North Carolina removes children from a nature therapy program's care amid a probe of a boy's death

Saturday, February 17, 2024
NC removes children from therapy program's care weeks after boy dies
North Carolina health officials said they are removing all children from the care of a nature-based therapy program nearly two weeks after the death of a 12-year-old New York boy.

LAKE TOXAWAY, N.C. -- North Carolina health officials said Friday that they are removing all children from the care of a nature-based therapy program nearly two weeks after the death of a 12-year-old New York boy.

The Department of Health and Human Services said in a news release that while it cannot comment on specific details of its investigation of Trails Carolina, this action "needed to be taken to ensure the health and safety of the children." Health officials declined to say how many children were involved, saying that information was confidential.

In a letter notifying Trails Carolina of the suspension of admissions until April 14, Chief Deputy Secretary for Health Mark T. Benton wrote that the secretary determined that the "character and degree of conditions at Trails Carolina are detrimental to the health or safety of the children in your care."

The move came days after health officials told the program to stop admissions and take other steps to ensure children's safety while the boy's death is being investigated.

"The death at Trails Carolina is tragic and concerning," officials said in the news release. "We extend our deepest sympathies to the family and loved ones of the child who died, and commit to them that we are conducting a thorough investigation with our county partners and will take every appropriate step based on the outcome of our and other investigations."

All parents have been notified and the children will be temporarily taken into the care of the Transylvania County Department of Social Services, health officials said.
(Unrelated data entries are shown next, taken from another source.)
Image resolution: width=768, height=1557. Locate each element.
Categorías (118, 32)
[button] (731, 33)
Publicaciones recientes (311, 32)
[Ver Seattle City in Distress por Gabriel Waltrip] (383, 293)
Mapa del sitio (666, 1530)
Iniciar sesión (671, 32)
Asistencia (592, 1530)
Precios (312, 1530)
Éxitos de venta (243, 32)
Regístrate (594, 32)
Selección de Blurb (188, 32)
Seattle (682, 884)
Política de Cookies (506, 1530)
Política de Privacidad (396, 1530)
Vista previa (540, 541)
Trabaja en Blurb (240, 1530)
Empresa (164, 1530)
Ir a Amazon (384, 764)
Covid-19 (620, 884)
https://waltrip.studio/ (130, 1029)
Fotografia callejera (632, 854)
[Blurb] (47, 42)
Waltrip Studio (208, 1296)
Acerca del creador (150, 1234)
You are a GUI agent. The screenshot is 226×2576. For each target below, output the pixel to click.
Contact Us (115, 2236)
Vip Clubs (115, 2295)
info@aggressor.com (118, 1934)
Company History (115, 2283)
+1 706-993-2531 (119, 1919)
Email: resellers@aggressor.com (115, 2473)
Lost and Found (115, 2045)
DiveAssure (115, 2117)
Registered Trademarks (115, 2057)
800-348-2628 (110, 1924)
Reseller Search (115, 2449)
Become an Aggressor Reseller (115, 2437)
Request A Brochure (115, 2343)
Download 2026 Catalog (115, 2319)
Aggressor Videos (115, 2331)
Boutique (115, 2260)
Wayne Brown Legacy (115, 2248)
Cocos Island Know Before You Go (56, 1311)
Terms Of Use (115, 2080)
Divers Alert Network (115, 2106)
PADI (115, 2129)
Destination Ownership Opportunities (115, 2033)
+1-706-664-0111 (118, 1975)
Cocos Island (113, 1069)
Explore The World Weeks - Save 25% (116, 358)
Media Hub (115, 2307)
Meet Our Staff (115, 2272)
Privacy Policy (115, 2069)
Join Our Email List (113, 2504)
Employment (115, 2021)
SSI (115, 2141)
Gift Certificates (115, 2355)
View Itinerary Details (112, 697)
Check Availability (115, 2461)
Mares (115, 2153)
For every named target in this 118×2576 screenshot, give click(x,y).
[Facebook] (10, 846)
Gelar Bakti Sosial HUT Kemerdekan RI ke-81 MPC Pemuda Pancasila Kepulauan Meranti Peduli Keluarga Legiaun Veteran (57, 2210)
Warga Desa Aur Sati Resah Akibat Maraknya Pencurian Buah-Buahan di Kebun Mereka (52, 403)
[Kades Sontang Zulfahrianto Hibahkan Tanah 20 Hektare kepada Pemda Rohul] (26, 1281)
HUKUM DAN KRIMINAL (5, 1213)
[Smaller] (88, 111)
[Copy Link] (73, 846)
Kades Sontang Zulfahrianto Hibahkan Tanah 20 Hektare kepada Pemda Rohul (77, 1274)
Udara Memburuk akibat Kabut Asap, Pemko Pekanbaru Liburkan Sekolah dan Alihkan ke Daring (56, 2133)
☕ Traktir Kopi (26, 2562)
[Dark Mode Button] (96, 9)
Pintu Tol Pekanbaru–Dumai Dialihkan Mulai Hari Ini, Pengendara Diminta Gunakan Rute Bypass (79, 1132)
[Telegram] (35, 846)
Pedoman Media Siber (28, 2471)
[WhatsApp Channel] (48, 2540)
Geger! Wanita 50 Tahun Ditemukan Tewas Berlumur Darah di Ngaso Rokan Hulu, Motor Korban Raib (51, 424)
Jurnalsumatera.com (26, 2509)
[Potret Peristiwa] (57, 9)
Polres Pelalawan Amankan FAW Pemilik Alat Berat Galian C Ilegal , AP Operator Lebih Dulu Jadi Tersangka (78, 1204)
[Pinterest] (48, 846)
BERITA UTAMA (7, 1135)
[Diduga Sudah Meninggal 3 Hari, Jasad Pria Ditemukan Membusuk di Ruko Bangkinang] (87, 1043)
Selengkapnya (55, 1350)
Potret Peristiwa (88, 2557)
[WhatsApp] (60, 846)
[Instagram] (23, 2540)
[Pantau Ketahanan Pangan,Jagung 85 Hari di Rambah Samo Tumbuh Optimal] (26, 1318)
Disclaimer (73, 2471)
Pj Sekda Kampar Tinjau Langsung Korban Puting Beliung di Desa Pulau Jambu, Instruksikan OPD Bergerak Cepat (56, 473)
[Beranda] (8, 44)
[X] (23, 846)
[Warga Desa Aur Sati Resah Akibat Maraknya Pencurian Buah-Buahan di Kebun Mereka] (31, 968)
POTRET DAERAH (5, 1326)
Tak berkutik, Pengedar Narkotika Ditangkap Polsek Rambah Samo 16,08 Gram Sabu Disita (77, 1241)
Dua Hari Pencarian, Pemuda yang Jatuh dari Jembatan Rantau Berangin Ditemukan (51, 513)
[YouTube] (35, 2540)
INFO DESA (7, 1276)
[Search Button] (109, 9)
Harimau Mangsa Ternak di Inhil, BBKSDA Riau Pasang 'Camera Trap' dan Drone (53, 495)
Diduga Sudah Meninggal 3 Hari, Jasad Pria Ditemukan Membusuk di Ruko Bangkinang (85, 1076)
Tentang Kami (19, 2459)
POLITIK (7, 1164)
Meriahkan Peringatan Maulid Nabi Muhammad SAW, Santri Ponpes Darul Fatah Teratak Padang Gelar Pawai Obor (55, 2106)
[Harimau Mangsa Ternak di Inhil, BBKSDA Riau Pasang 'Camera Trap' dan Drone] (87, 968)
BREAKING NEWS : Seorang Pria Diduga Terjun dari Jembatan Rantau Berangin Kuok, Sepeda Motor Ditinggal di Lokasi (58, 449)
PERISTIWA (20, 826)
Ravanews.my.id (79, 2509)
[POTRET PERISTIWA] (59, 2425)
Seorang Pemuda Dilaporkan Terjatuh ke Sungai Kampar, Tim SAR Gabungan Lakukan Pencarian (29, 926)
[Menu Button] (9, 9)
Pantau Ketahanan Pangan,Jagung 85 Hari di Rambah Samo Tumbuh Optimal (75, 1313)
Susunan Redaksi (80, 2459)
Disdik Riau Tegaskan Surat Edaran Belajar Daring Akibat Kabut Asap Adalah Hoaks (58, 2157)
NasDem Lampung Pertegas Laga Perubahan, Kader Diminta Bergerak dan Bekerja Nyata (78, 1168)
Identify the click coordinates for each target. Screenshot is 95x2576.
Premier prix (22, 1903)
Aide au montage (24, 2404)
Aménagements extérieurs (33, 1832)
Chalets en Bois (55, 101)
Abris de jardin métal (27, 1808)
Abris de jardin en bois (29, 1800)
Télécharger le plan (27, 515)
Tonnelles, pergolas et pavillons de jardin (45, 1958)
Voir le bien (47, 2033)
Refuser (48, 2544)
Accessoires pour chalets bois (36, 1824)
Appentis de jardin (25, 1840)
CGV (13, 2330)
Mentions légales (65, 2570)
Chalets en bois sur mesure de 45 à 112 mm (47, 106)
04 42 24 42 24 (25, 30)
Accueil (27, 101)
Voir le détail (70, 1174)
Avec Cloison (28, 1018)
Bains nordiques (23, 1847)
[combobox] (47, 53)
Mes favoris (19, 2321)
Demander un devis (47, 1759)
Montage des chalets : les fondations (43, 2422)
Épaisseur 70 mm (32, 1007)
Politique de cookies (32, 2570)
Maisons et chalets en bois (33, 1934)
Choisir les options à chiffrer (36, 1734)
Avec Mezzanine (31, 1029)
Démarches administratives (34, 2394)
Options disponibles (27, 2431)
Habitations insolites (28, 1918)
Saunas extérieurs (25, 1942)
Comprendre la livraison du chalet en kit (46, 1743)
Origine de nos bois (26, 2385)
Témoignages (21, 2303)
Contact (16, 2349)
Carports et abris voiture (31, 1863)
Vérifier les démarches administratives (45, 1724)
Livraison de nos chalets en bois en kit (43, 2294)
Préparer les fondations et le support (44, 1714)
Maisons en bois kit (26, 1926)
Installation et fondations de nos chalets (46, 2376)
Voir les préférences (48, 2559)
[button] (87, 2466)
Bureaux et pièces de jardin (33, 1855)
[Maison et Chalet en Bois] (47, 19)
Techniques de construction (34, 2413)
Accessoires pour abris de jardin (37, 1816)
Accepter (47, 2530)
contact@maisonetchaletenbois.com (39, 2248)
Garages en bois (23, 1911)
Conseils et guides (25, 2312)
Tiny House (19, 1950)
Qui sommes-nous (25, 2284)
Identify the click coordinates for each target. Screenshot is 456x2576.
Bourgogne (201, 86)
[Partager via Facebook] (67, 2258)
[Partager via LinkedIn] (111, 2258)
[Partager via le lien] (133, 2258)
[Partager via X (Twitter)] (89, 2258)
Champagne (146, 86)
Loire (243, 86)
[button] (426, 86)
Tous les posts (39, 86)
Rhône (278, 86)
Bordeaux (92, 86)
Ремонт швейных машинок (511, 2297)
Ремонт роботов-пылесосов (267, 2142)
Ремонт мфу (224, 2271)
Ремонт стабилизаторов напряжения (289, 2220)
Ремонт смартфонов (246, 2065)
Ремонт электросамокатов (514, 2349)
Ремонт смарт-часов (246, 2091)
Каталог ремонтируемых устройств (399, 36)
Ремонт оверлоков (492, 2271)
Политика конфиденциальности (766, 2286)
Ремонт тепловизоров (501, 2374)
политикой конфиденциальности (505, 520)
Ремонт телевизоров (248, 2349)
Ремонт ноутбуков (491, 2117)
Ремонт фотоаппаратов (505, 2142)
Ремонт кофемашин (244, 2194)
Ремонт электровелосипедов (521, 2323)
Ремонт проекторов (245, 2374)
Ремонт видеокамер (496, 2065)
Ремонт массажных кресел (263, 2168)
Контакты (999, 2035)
Trails Carolina, which is in Lake Toxaway, about 35 miles (56 kilometers) southwest of Asheville, describes itself as a nature-based therapy program that helps 10- to 17-year-olds "work through behavioral or emotional difficulties." The program did not immediately comment on the development Friday.

The cause of the boy's Feb. 3 death is still pending, but the Transylvania County Sheriff's Office said in a news release last week that the pathologist who conducted the autopsy told investigators the death appeared not to be natural. The autopsy was performed because his death appeared suspicious since it occurred less than 24 hours after the boy arrived, the sheriff's office said.

The boy who died was transported by two men from New York to Trails Carolina on Feb. 2 and assigned to a cabin with other minors and four adult staffers, the sheriff's office said. The next morning, emergency workers responded to a 911 call reporting that the boy was not breathing.

In an affidavit filed with a search warrant, Detective Andrew Patterson stated that when investigators arrived on Feb. 3, the boy was cold to the touch and his body was in rigor mortis. A CPR mask covered the boy's face and detectives noted possible bruising around his eye, Patterson stated.

A counselor told detectives that after his arrival, the boy refused to eat dinner and was "loud and irate," but later calmed down and ate snacks, according to the affidavit. The boy would sleep on the bunkhouse floor in a sleeping bag inside a bivy that had an alarm on its zipper triggered when someone tries to exit. The counselor said the boy had a panic attack around midnight and he was checked on at 3 a.m. and 6 a.m., and was stiff and cold to the touch when he was found dead at 7:45 a.m.

The sheriff's office said Trails Carolina hasn't completely cooperated with the investigation, something the program has disputed. State officials said in their letter that local Department of Social Services staff were on site the day after the boy died, but they couldn't access the camp's children until two days later, state health officials said. Trails Carolina said in a statement that it complied with parents' preferences after seeking permission for children to speak with investigators.